The Washington Post, further reports that, \"An associate involved in the alleged plot 
had been apprehended by Pakistani authorities along with al Muhajir. The Pakistanis 
released al Muhajir to allow US investigators to track him on his way to the United 
States, sources said.

Al Muhajir\'s alleged plot marks the only terror plan targeted at the United States to 
come to light since the December arrest of British national Richard C. Reid. He was 
restrained by passengers on a transatlantic flight after he allegedly attempted to 
light explosives contained in his shoes.

Still, many senior US officials took pains yesterday to describe the plan as 
rudimentary and unformed. \"There was not an actual plan,\" Deputy Defense Secretary 
Paul D. Wolfowitz said at a news conference yesterday. \"We stopped this man in the 
initial planning stages.\" Wolfowitz said that al Muhajir \"indicated some knowledge 
of the Washington, D.C., area,\" but Wolfowitz and other officials played down early 
reports that the District was the intended terrorist target.

Ashcroft and other administration officials alleged that while he was in Pakistan, al 
Muhajir researched radiological weapons and methods for wiring explosives. On several 
occasions in 2001 he met with senior al Qaeda leaders, they said.

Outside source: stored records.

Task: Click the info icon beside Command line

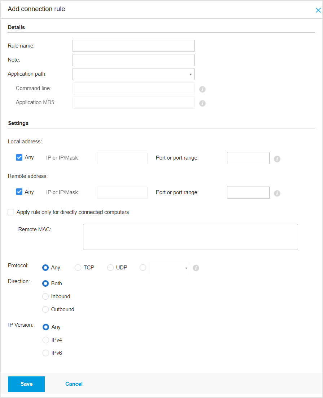Action: tap(202, 89)
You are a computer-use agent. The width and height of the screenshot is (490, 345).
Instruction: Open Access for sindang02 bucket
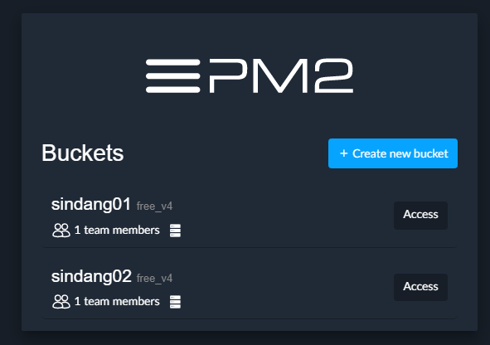pyautogui.click(x=420, y=287)
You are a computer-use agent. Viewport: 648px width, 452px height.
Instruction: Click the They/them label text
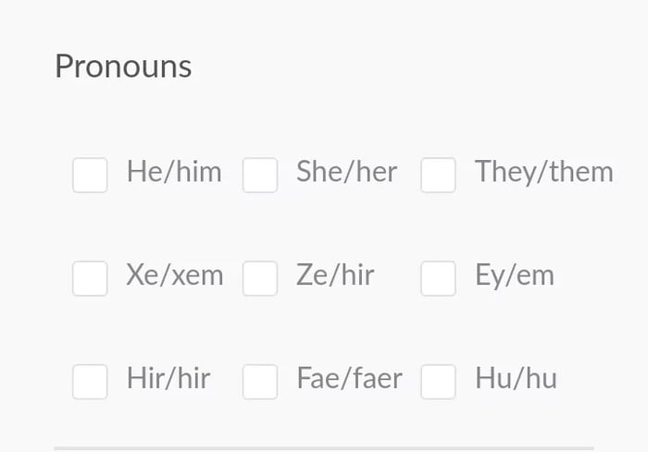[x=543, y=172]

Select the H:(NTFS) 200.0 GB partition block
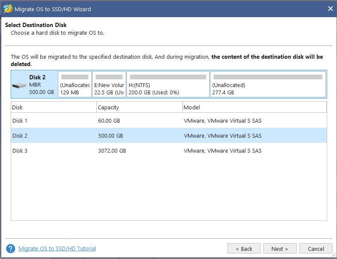[x=168, y=84]
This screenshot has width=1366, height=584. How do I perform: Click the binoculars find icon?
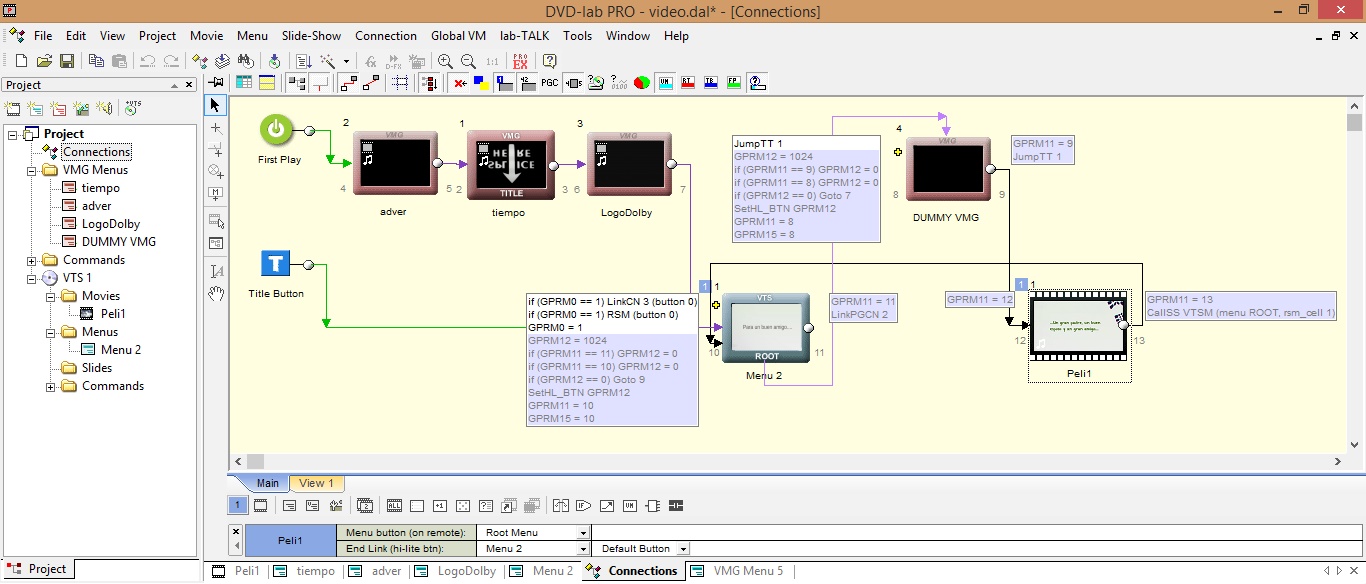[245, 61]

In possession of a valid, and therefore valuable, US passport, al Muhajir was sent 
back to the United States to conduct reconnaissance for the eventual detonation of a 
dirty bomb, officials said. \"We have a man detained who is a threat to the country 
and . . . thanks to the vigilance of our intelligence-gathering and law enforcement, 
he is now off the street, where he should be,\" Bush said yesterday during a photo 
session in Washington with visiting Israeli Prime Minister Ariel Sharon.

Zubaida, who has emerged as one of the United States\'s most important sources of 
information about possible al Qaeda plots, told interrogators about the alleged dirty 
bomb plan in general terms and did not name individuals, sources said. Al Muhajir and 
his associate were not considered part of Zubaida\'s inner circle, officials said, 
adds the W. Post.

\"He described this guy only generically, probably in a way he didn\'t expect would 
lead us to him,\" one senior official said. \"But based on other information we had 
developed, we were able to track him down.\" The CIA provided the principal 
information that led law enforcement to al Muhajir, sources said. The information 
included other interrogations and captured documents, but did not involve electronic 
intercepts or foreign intelligence services.

However, some of the aspects of Al Muhajir\'s criminal past and his travels have not 
yet come to light. For example, when was the American passport issued to him and under 
what name_Jose Padilla or Abdullah al Muhajir, was the change of name officially 
documented, if so when, and whether Visas of countries he visited, specially Pakistan 
and Afghanistan were issued by their respective embassies in DC or in some other 
country.

Experts on terrorism are also interested to know what role Pakistani intelligence 
agencies played when he was roaming in Karachi, Lahore and Afghanistan. Analysts opine 
that, over all the case does not seems to be as simple as presented, although it has 
created quiet a dramatic spectre of fear and anxiety in the public.